Role of Toll-like receptor 4 in hyperoxia-induced lung inflammation in mice

Prolonged exposure to hyperoxia causes lung inflammation, but the role of Toll-like receptor 4 (TLR4) in hyperoxia-induced signal transduction remains unclear. We evaluated neutrophil accumulation, signal transduction and cytokine production during hyperoxia, comparing TLR4 mutant (C3H/HeJ) and wild type (C3H/HeN) mice. The mice were exposed to 80% oxygen in a hyperoxic chamber for 0 (control), 48, or 96 h. After the exposure, bronchoalveolar lavage (BAL) was performed for differential cell counting and cytokine measurement.
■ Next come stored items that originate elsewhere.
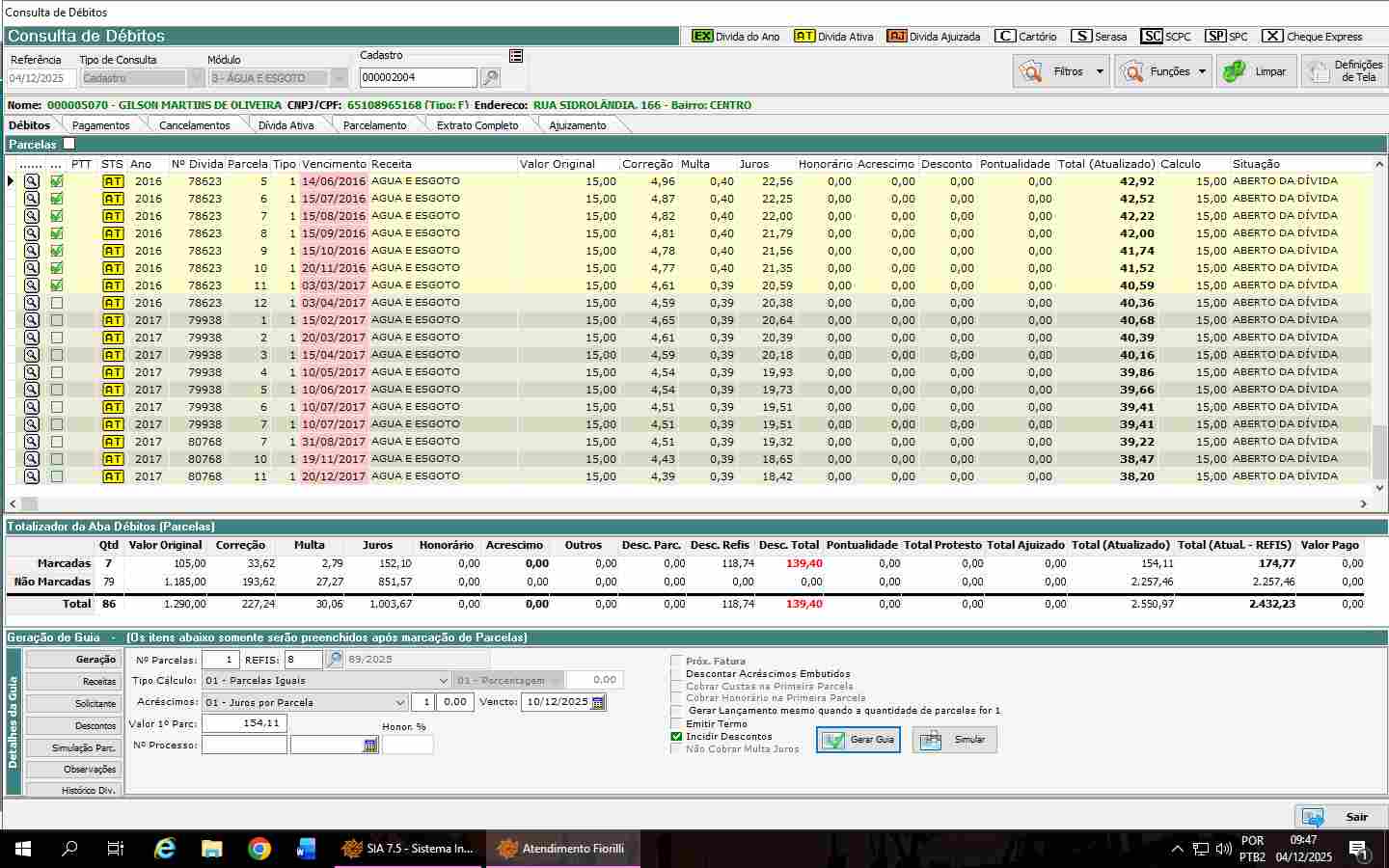
Task: Click the Divida Ativa AT legend icon
Action: point(803,37)
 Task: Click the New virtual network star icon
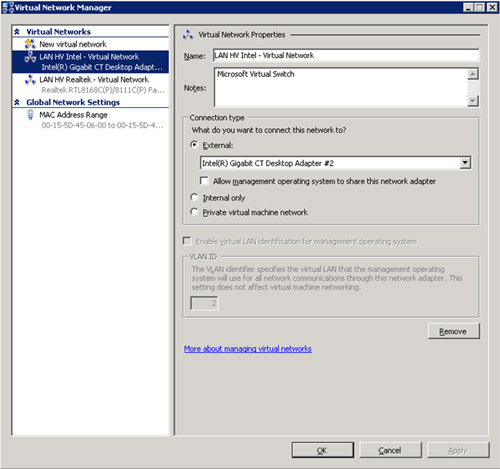pyautogui.click(x=30, y=44)
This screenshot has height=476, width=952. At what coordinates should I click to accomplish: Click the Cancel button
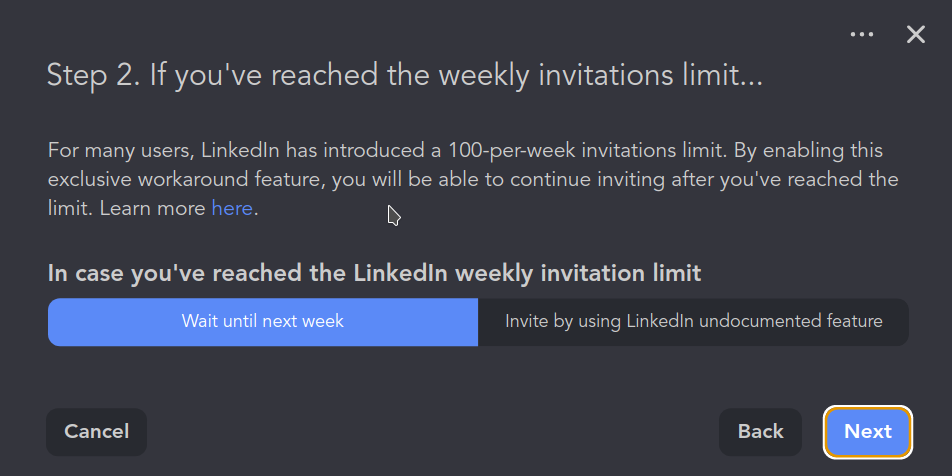coord(97,432)
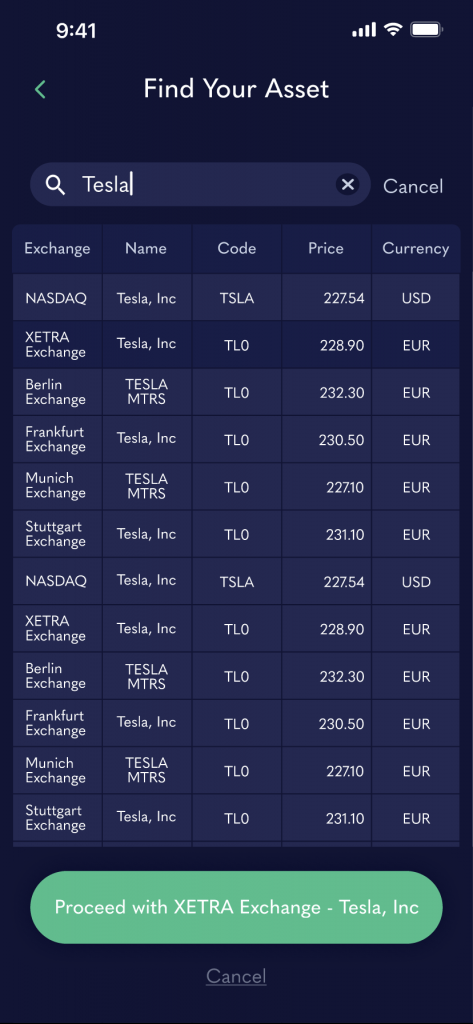
Task: Sort by the Price column header
Action: click(326, 248)
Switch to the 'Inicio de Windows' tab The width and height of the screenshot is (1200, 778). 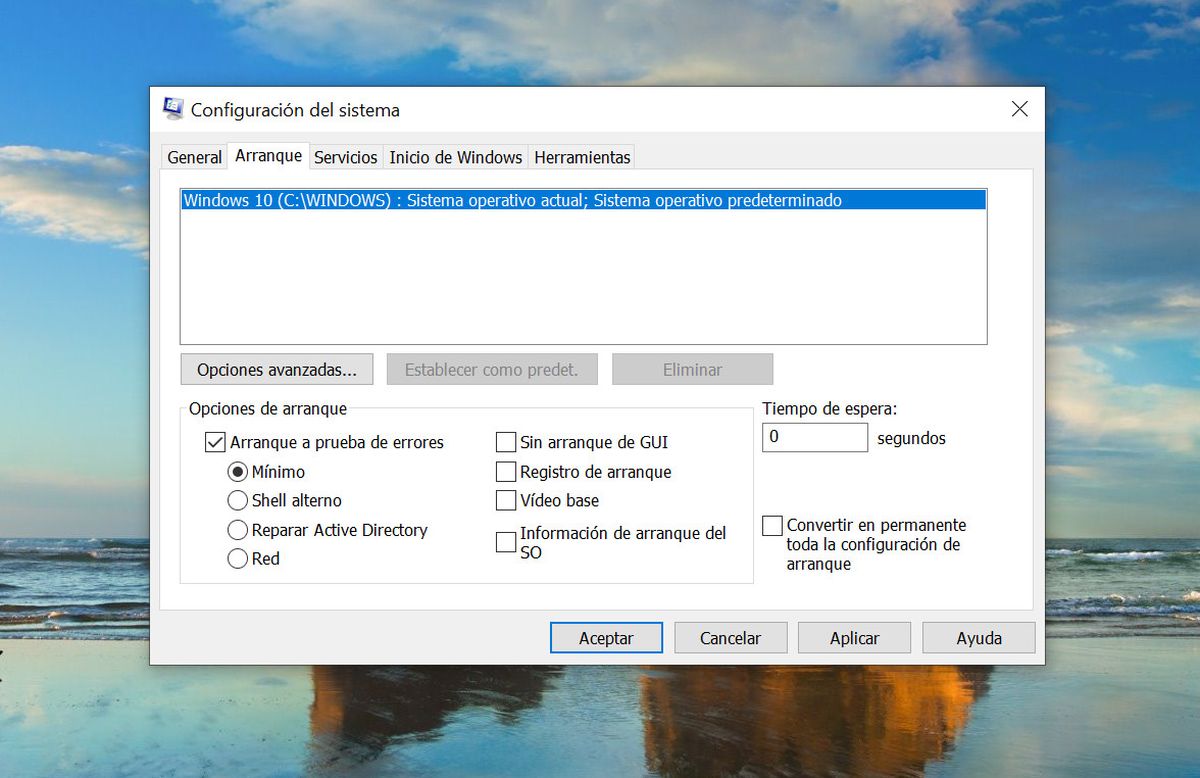455,157
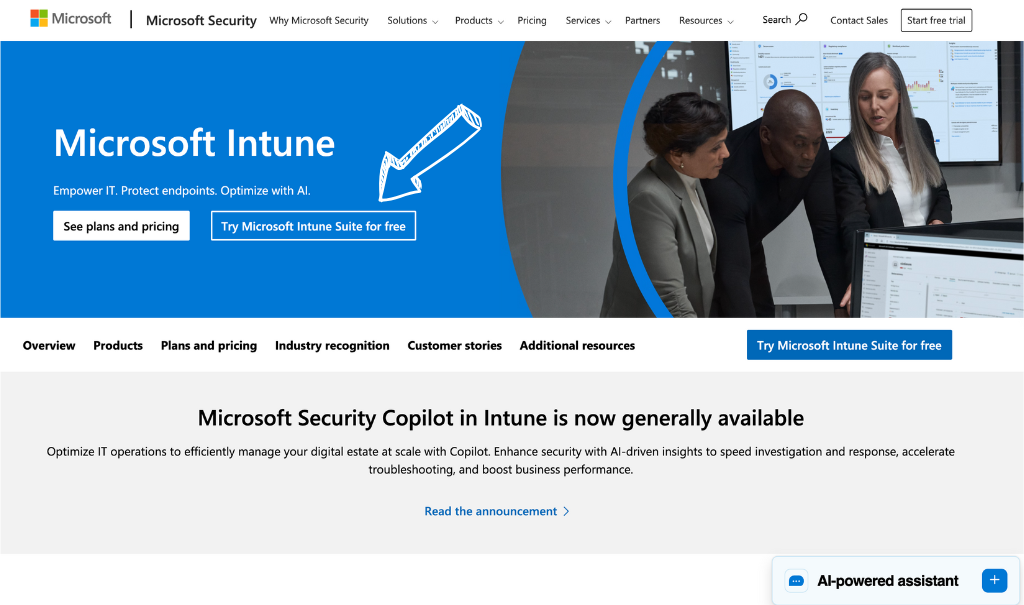
Task: Click the arrow icon beside Read the announcement
Action: click(x=566, y=511)
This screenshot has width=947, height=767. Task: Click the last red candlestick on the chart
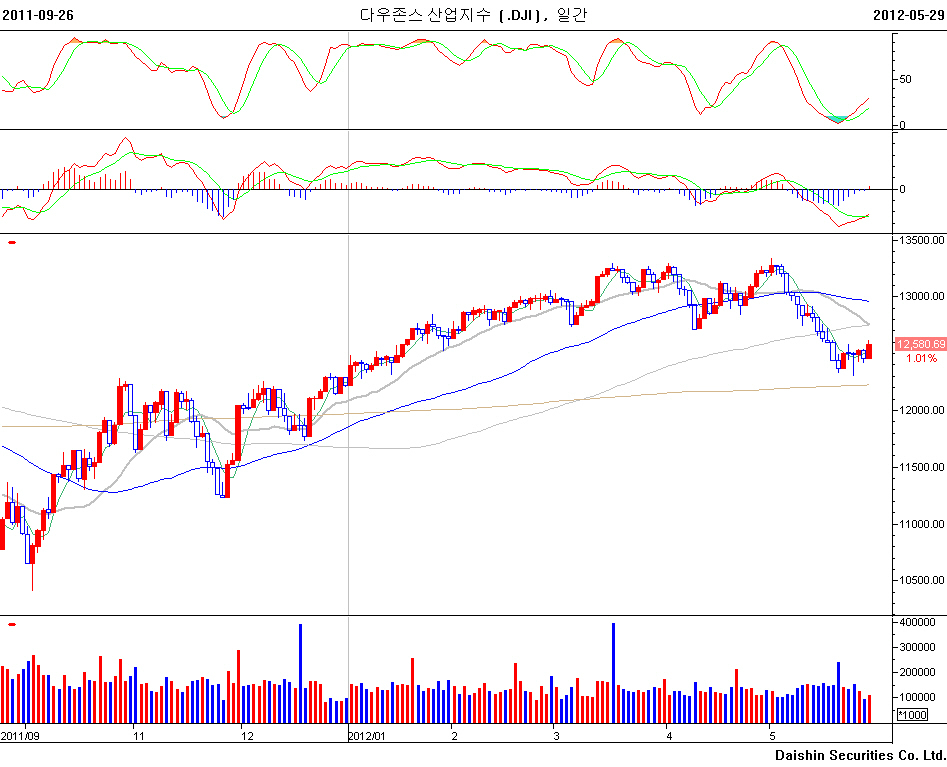[869, 351]
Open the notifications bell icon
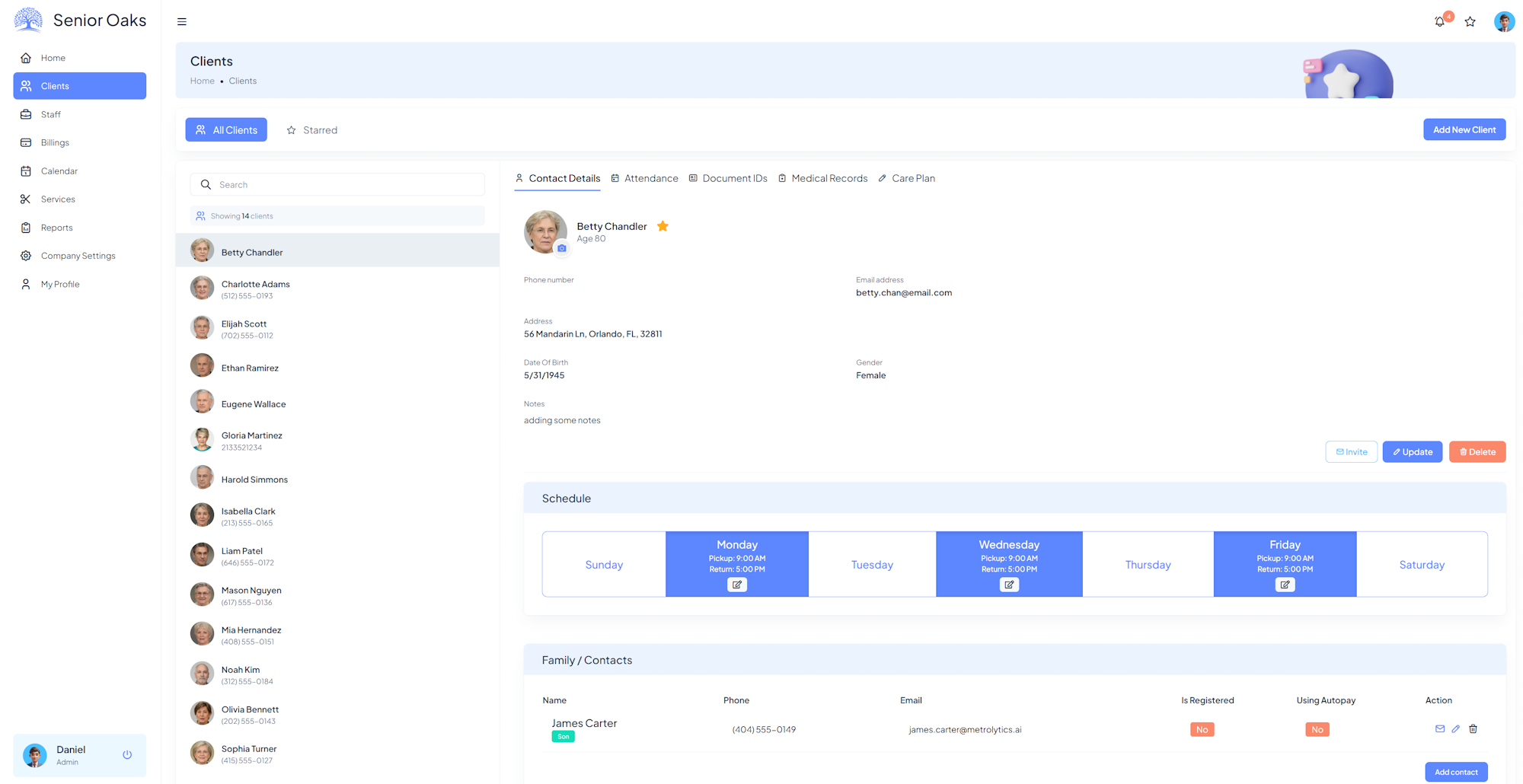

In lung homogenate, activation of NF-kappa B and STAT1 was also examined. In C3H/HeJ mice, hyperoxia-induced neutrophil accumulation in BAL fluid was significantly decreased compared with C3H/HeN. Hyperoxia for 96 h caused NF-kappa B translocation in C3H/HeN mice, which was significantly attenuated in C3H/HeJ mice (p < 0.05). In contrast, STAT1 activation occurred as early as after 48 h of oxygen exposure, which did not differ between the two strains. The levels of TNF-alpha, IL-6, and KC in BAL fluid were increased after oxygen exposure, which was suppressed by the lack of TLR4 signaling. These results suggest that TLR4-dependent NF-kB activation may be an important process of the upregulation of proinflammatory mediators and subsequent neutrophil accumulation into the lung during hyperoxia.